BRIEF:
In the data below, find the line containing "Click the CEM responded log entry"; reproduce that line and all subsequent lines exactly, and nothing else.

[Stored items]
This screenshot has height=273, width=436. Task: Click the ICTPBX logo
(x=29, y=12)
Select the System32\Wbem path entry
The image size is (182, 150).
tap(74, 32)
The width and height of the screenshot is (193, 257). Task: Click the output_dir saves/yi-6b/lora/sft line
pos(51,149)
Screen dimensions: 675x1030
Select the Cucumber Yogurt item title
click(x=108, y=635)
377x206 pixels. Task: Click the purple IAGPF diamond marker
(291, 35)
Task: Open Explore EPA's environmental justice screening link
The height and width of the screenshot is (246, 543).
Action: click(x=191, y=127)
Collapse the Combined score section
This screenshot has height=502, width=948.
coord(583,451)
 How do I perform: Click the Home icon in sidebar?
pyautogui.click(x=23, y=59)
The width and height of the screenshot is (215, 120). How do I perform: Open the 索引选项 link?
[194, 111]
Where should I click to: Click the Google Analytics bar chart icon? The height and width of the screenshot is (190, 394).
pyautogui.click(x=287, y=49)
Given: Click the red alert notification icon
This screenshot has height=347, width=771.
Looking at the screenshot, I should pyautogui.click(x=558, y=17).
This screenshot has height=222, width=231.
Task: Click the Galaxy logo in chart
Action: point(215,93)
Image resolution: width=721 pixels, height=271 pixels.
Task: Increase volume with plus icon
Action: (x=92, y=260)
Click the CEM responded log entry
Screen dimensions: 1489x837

RESULT OF THIS EXERCISE:
Click the CEM responded log entry
Screen dimensions: 1489x837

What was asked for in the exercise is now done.